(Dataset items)
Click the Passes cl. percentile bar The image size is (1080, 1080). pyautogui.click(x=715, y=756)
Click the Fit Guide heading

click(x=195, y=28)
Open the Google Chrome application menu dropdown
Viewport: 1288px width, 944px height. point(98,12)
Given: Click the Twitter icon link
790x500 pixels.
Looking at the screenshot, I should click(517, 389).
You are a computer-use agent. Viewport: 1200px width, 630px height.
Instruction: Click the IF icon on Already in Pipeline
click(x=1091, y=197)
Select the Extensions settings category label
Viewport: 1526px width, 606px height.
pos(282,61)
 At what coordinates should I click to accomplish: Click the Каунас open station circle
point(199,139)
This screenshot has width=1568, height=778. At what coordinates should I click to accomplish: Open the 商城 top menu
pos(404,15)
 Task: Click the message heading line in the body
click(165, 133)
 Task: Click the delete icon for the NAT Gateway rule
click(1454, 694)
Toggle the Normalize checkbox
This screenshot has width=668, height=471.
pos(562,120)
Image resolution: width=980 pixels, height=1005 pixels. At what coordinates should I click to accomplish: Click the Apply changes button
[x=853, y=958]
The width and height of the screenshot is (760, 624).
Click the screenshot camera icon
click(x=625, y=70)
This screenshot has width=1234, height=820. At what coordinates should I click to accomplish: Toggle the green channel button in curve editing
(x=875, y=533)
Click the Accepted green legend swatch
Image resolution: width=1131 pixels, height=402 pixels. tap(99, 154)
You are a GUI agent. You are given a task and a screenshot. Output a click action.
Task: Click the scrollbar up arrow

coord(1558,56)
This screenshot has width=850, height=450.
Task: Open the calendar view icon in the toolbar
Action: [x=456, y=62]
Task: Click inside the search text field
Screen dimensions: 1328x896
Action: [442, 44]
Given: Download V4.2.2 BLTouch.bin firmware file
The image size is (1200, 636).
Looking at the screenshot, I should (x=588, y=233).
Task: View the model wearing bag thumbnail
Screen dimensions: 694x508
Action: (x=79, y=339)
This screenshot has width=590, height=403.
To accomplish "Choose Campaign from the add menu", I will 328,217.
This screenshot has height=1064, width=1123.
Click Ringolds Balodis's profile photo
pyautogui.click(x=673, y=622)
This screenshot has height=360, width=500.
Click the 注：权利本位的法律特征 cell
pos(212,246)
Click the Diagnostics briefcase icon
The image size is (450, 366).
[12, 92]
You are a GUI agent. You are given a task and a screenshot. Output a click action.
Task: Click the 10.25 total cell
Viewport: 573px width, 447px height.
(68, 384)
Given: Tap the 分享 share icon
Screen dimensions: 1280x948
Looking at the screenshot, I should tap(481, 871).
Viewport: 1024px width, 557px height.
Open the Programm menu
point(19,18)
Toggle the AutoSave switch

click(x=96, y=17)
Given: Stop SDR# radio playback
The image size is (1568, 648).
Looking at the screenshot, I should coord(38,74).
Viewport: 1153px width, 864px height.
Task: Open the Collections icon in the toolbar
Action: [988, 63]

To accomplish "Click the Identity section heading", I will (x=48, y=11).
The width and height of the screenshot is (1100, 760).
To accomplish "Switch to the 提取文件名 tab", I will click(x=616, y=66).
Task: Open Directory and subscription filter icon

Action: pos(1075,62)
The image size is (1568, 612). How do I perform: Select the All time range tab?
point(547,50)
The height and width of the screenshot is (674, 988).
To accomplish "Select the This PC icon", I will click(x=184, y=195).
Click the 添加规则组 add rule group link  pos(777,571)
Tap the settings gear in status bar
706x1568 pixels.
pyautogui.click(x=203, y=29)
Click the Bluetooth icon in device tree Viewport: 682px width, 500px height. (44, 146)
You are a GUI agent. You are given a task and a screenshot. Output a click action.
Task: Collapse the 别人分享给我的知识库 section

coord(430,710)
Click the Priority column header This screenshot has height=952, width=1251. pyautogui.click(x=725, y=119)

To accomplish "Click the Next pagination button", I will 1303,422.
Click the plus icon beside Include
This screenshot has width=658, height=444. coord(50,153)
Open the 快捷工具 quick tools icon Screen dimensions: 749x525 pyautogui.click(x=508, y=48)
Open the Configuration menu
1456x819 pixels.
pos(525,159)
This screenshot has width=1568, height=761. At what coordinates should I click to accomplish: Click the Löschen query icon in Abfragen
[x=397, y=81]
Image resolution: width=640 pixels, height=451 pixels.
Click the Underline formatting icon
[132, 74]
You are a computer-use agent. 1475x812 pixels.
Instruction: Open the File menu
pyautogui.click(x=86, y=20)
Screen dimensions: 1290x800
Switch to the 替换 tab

» **WHAT THE TASK ASKS**: Reproduce every line of the dataset items above without changing a single character.

» **SOLUTION TO THIS PROBLEM**:
Click the Passes cl. percentile bar The image size is (1080, 1080). pyautogui.click(x=715, y=756)
Click the Fit Guide heading

click(x=195, y=28)
Open the Google Chrome application menu dropdown
Viewport: 1288px width, 944px height. point(98,12)
Given: Click the Twitter icon link
790x500 pixels.
Looking at the screenshot, I should click(517, 389).
You are a computer-use agent. Viewport: 1200px width, 630px height.
Instruction: Click the IF icon on Already in Pipeline
click(x=1091, y=197)
Select the Extensions settings category label
Viewport: 1526px width, 606px height.
pos(282,61)
 At what coordinates should I click to accomplish: Click the Каунас open station circle
point(199,139)
This screenshot has width=1568, height=778. At what coordinates should I click to accomplish: Open the 商城 top menu
pos(404,15)
 Task: Click the message heading line in the body
click(165, 133)
 Task: Click the delete icon for the NAT Gateway rule
click(1454, 694)
Toggle the Normalize checkbox
This screenshot has width=668, height=471.
pos(562,120)
Image resolution: width=980 pixels, height=1005 pixels. At what coordinates should I click to accomplish: Click the Apply changes button
[x=853, y=958]
The width and height of the screenshot is (760, 624).
Click the screenshot camera icon
click(x=625, y=70)
This screenshot has width=1234, height=820. At what coordinates should I click to accomplish: Toggle the green channel button in curve editing
(x=875, y=533)
Click the Accepted green legend swatch
Image resolution: width=1131 pixels, height=402 pixels. tap(99, 154)
You are a GUI agent. You are given a task and a screenshot. Output a click action.
Task: Click the scrollbar up arrow

coord(1558,56)
This screenshot has width=850, height=450.
Task: Open the calendar view icon in the toolbar
Action: [x=456, y=62]
Task: Click inside the search text field
Screen dimensions: 1328x896
Action: [442, 44]
Given: Download V4.2.2 BLTouch.bin firmware file
The image size is (1200, 636).
Looking at the screenshot, I should (x=588, y=233).
Task: View the model wearing bag thumbnail
Screen dimensions: 694x508
Action: (x=79, y=339)
This screenshot has width=590, height=403.
To accomplish "Choose Campaign from the add menu", I will 328,217.
This screenshot has height=1064, width=1123.
Click Ringolds Balodis's profile photo
pyautogui.click(x=673, y=622)
This screenshot has height=360, width=500.
Click the 注：权利本位的法律特征 cell
pos(212,246)
Click the Diagnostics briefcase icon
The image size is (450, 366).
[12, 92]
You are a GUI agent. You are given a task and a screenshot. Output a click action.
Task: Click the 10.25 total cell
Viewport: 573px width, 447px height.
(68, 384)
Given: Tap the 分享 share icon
Screen dimensions: 1280x948
Looking at the screenshot, I should tap(481, 871).
Viewport: 1024px width, 557px height.
Open the Programm menu
point(19,18)
Toggle the AutoSave switch

click(x=96, y=17)
Given: Stop SDR# radio playback
The image size is (1568, 648).
Looking at the screenshot, I should coord(38,74).
Viewport: 1153px width, 864px height.
Task: Open the Collections icon in the toolbar
Action: [988, 63]

To accomplish "Click the Identity section heading", I will (x=48, y=11).
The width and height of the screenshot is (1100, 760).
To accomplish "Switch to the 提取文件名 tab", I will click(x=616, y=66).
Task: Open Directory and subscription filter icon

Action: pos(1075,62)
The image size is (1568, 612). How do I perform: Select the All time range tab?
point(547,50)
The height and width of the screenshot is (674, 988).
To accomplish "Select the This PC icon", I will click(x=184, y=195).
Click the 添加规则组 add rule group link  pos(777,571)
Tap the settings gear in status bar
706x1568 pixels.
pyautogui.click(x=203, y=29)
Click the Bluetooth icon in device tree Viewport: 682px width, 500px height. (44, 146)
You are a GUI agent. You are given a task and a screenshot. Output a click action.
Task: Collapse the 别人分享给我的知识库 section

coord(430,710)
Click the Priority column header This screenshot has height=952, width=1251. pyautogui.click(x=725, y=119)

To accomplish "Click the Next pagination button", I will 1303,422.
Click the plus icon beside Include
This screenshot has width=658, height=444. coord(50,153)
Open the 快捷工具 quick tools icon Screen dimensions: 749x525 pyautogui.click(x=508, y=48)
Open the Configuration menu
1456x819 pixels.
pos(525,159)
This screenshot has width=1568, height=761. At what coordinates should I click to accomplish: Click the Löschen query icon in Abfragen
[x=397, y=81]
Image resolution: width=640 pixels, height=451 pixels.
Click the Underline formatting icon
[132, 74]
You are a computer-use agent. 1475x812 pixels.
Instruction: Open the File menu
pyautogui.click(x=86, y=20)
Screen dimensions: 1290x800
Switch to the 替换 tab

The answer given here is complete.